Here’s some pure speculation to fill the time before CTAD.  Folks fearful of overly-optimistic analyses should stop reading here.

The older patients in this study are afflicted by high levels of CKD and cognitive impairment (MOCA<22).  On placebo, they suffer a disproportionately high number of MACE, their eGFR values remain low or decline, their ALP levels stay high or increase and their MOCA scores decline.  On apabetalone, MACE events are halved (we’ve already seen that for the CKD subset), eGFR values increase, ALP values decline and MOCA scores stabilize or increase.  Both eGFR and ALP values are a good indication of response to apabetalone in this group of patients within which kidney function was already impaired at the start of the study.  However, most of the trial patients are younger; they had normal kidney function at the beginning of the trial and their eGFR levels did not change throughout the trial.  Here is where ALP shines.  In this group, as well as in the older group, ALP levels are reduced in the apabetalone group relative to the placebo group, and the decreased ALP levels correspond to reduced MACE as it did in the Phase II trials.  That’s a pretty good package but let’s put a bow on it.  Why should low ALP values be correlated with reduced MACE, increased eGFR in CKD patients and improved MOCA scores in cognitively impaired folks?  Is it just a biomarker or is it an actual mediator of adverse outcomes?  Well, high ALP is associated with vascular calcification which results in reduced renal function, increased MACE and dementia.  Apabetalone reduces ALP levels and vascular calcification in VSMC (vascular smooth muscle cells) and endothelial cells and human patients in the BoM trial (have no idea if patient samples were taken to test for calcification).  ALP is a mediator as well as a biomarker and a good therapeutic target. 
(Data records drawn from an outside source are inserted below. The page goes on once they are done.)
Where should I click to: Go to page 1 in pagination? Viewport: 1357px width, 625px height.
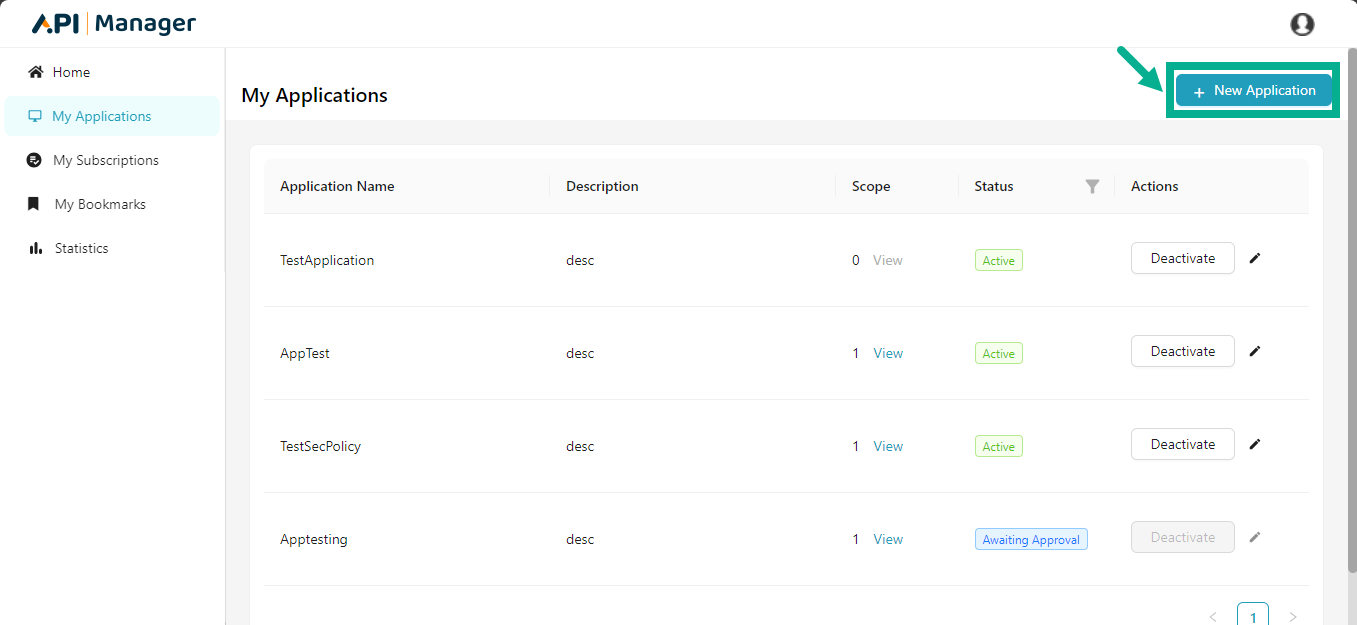(1252, 616)

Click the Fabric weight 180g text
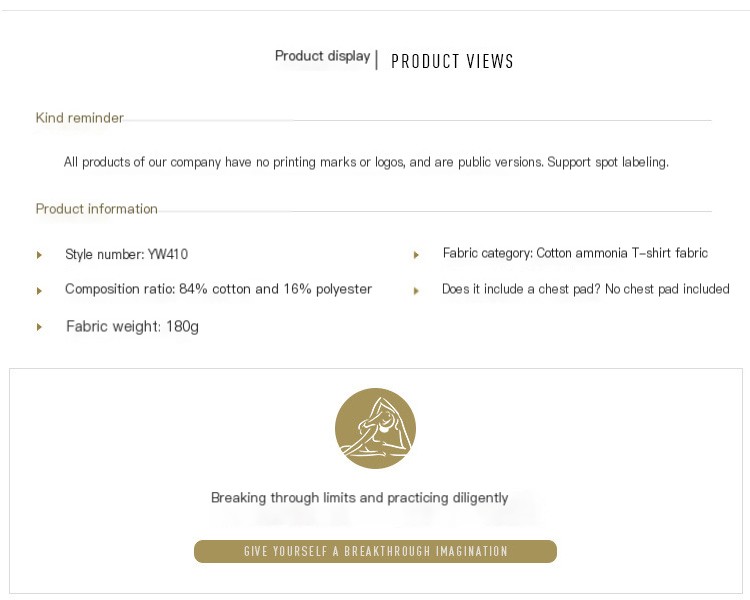pyautogui.click(x=132, y=326)
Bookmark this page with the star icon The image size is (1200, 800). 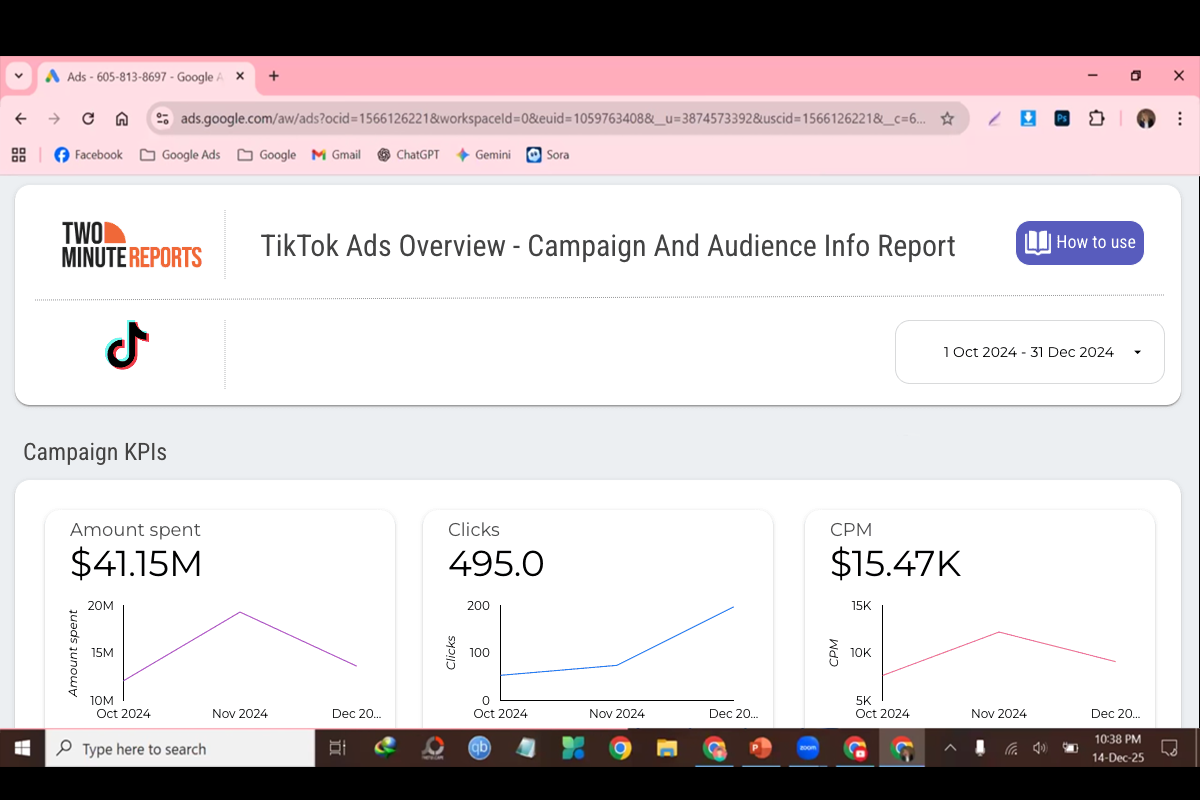point(947,118)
So, the whole enchilada may be that apabetalone mediates reduced MACE, increased eGFR where needed and improved cognition where needed in diabetic cardiovascular patients through a reduction of serum ALP levels leading to reduced vascular calcification.  Apabetalone could be a first-in-class ALP-lowering drug that is safe enough to be used as a preventative as well as corrective therapy. Of course, ababetalone modulates additional pathways through it's BETi properties for additional benefits as well.